Saved entries
-------------------------

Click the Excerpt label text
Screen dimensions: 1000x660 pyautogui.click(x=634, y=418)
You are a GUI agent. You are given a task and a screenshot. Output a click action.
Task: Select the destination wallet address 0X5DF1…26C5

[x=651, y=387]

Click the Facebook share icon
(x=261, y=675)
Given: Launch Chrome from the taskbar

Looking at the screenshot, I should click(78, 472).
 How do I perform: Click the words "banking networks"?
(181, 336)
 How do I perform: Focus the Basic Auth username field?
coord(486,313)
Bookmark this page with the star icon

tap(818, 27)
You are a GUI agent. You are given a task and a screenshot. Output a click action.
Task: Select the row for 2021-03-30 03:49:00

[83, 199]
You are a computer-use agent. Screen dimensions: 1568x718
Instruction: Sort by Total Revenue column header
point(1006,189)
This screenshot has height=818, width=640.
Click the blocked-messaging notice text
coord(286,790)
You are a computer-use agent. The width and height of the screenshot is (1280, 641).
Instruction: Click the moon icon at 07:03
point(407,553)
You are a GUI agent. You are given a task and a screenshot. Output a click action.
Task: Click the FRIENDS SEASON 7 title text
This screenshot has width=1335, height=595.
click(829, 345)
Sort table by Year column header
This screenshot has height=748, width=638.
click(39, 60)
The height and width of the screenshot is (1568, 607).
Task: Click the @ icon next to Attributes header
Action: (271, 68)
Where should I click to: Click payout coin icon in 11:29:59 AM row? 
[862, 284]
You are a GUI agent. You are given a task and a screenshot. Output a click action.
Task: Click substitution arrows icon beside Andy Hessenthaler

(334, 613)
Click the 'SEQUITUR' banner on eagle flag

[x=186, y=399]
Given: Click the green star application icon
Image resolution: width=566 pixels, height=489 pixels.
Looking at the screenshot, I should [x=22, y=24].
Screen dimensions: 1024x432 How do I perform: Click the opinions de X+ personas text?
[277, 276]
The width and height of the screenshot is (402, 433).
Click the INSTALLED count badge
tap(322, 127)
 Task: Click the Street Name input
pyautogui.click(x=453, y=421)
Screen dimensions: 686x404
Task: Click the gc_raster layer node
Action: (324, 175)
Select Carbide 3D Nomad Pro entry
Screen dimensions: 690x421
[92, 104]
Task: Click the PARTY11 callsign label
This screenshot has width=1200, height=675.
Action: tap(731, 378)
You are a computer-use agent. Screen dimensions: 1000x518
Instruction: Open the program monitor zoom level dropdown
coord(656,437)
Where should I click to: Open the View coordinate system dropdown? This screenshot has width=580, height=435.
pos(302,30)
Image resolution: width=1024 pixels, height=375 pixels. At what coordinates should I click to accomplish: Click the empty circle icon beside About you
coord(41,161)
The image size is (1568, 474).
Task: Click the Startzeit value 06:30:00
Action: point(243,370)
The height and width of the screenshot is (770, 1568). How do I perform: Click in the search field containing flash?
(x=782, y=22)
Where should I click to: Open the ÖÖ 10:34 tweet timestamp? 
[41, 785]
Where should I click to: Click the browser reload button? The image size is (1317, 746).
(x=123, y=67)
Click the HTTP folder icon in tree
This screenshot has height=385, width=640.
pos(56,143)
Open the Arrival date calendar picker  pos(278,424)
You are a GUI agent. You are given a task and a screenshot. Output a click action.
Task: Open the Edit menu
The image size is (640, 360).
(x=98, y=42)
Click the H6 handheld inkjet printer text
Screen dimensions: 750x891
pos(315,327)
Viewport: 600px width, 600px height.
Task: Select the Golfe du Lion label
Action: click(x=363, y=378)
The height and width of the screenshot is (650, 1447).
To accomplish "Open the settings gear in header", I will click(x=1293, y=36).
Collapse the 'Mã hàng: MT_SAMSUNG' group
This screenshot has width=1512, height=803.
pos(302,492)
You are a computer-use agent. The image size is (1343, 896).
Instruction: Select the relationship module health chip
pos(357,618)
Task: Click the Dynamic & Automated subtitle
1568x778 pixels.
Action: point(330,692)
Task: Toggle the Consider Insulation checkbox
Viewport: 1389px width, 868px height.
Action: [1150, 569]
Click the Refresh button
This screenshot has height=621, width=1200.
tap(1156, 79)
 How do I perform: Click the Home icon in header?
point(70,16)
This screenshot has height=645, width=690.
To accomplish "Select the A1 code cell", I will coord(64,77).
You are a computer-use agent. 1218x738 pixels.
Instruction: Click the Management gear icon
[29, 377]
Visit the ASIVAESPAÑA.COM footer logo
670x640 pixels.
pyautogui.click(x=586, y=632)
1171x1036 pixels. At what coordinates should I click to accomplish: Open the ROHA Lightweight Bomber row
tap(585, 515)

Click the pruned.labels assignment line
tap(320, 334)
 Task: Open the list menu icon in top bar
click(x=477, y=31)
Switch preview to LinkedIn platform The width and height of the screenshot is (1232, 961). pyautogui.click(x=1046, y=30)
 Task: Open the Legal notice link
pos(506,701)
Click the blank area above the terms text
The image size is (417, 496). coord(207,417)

-------------------------

◆ Task instructions ◆
The records must be given again in full, exactly as shown.

◆ Written answer ◆
Click the Excerpt label text
Screen dimensions: 1000x660 pyautogui.click(x=634, y=418)
You are a GUI agent. You are given a task and a screenshot. Output a click action.
Task: Select the destination wallet address 0X5DF1…26C5

[x=651, y=387]

Click the Facebook share icon
(x=261, y=675)
Given: Launch Chrome from the taskbar

Looking at the screenshot, I should click(78, 472).
 How do I perform: Click the words "banking networks"?
(181, 336)
 How do I perform: Focus the Basic Auth username field?
coord(486,313)
Bookmark this page with the star icon

tap(818, 27)
You are a GUI agent. You are given a task and a screenshot. Output a click action.
Task: Select the row for 2021-03-30 03:49:00

[83, 199]
You are a computer-use agent. Screen dimensions: 1568x718
Instruction: Sort by Total Revenue column header
point(1006,189)
This screenshot has height=818, width=640.
Click the blocked-messaging notice text
coord(286,790)
You are a computer-use agent. The width and height of the screenshot is (1280, 641).
Instruction: Click the moon icon at 07:03
point(407,553)
You are a GUI agent. You are given a task and a screenshot. Output a click action.
Task: Click the FRIENDS SEASON 7 title text
This screenshot has width=1335, height=595.
click(829, 345)
Sort table by Year column header
This screenshot has height=748, width=638.
click(39, 60)
The height and width of the screenshot is (1568, 607).
Task: Click the @ icon next to Attributes header
Action: (271, 68)
Where should I click to: Click payout coin icon in 11:29:59 AM row? 
[862, 284]
You are a GUI agent. You are given a task and a screenshot. Output a click action.
Task: Click substitution arrows icon beside Andy Hessenthaler

(334, 613)
Click the 'SEQUITUR' banner on eagle flag

[x=186, y=399]
Given: Click the green star application icon
Image resolution: width=566 pixels, height=489 pixels.
Looking at the screenshot, I should [x=22, y=24].
Screen dimensions: 1024x432 How do I perform: Click the opinions de X+ personas text?
[277, 276]
The width and height of the screenshot is (402, 433).
Click the INSTALLED count badge
tap(322, 127)
 Task: Click the Street Name input
pyautogui.click(x=453, y=421)
Screen dimensions: 686x404
Task: Click the gc_raster layer node
Action: (324, 175)
Select Carbide 3D Nomad Pro entry
Screen dimensions: 690x421
[92, 104]
Task: Click the PARTY11 callsign label
This screenshot has width=1200, height=675.
Action: tap(731, 378)
You are a computer-use agent. Screen dimensions: 1000x518
Instruction: Open the program monitor zoom level dropdown
coord(656,437)
Where should I click to: Open the View coordinate system dropdown? This screenshot has width=580, height=435.
pos(302,30)
Image resolution: width=1024 pixels, height=375 pixels. At what coordinates should I click to accomplish: Click the empty circle icon beside About you
coord(41,161)
The image size is (1568, 474).
Task: Click the Startzeit value 06:30:00
Action: point(243,370)
The height and width of the screenshot is (770, 1568). How do I perform: Click in the search field containing flash?
(x=782, y=22)
Where should I click to: Open the ÖÖ 10:34 tweet timestamp? 
[41, 785]
Where should I click to: Click the browser reload button? The image size is (1317, 746).
(x=123, y=67)
Click the HTTP folder icon in tree
This screenshot has height=385, width=640.
pos(56,143)
Open the Arrival date calendar picker  pos(278,424)
You are a GUI agent. You are given a task and a screenshot. Output a click action.
Task: Open the Edit menu
The image size is (640, 360).
(x=98, y=42)
Click the H6 handheld inkjet printer text
Screen dimensions: 750x891
pos(315,327)
Viewport: 600px width, 600px height.
Task: Select the Golfe du Lion label
Action: click(x=363, y=378)
The height and width of the screenshot is (650, 1447).
To accomplish "Open the settings gear in header", I will click(x=1293, y=36).
Collapse the 'Mã hàng: MT_SAMSUNG' group
This screenshot has width=1512, height=803.
pos(302,492)
You are a computer-use agent. The image size is (1343, 896).
Instruction: Select the relationship module health chip
pos(357,618)
Task: Click the Dynamic & Automated subtitle
1568x778 pixels.
Action: point(330,692)
Task: Toggle the Consider Insulation checkbox
Viewport: 1389px width, 868px height.
Action: [1150, 569]
Click the Refresh button
This screenshot has height=621, width=1200.
tap(1156, 79)
 How do I perform: Click the Home icon in header?
point(70,16)
This screenshot has height=645, width=690.
To accomplish "Select the A1 code cell", I will coord(64,77).
You are a computer-use agent. 1218x738 pixels.
Instruction: Click the Management gear icon
[29, 377]
Visit the ASIVAESPAÑA.COM footer logo
670x640 pixels.
pyautogui.click(x=586, y=632)
1171x1036 pixels. At what coordinates should I click to accomplish: Open the ROHA Lightweight Bomber row
tap(585, 515)

Click the pruned.labels assignment line
tap(320, 334)
 Task: Open the list menu icon in top bar
click(x=477, y=31)
Switch preview to LinkedIn platform The width and height of the screenshot is (1232, 961). pyautogui.click(x=1046, y=30)
 Task: Open the Legal notice link
pos(506,701)
Click the blank area above the terms text
The image size is (417, 496). coord(207,417)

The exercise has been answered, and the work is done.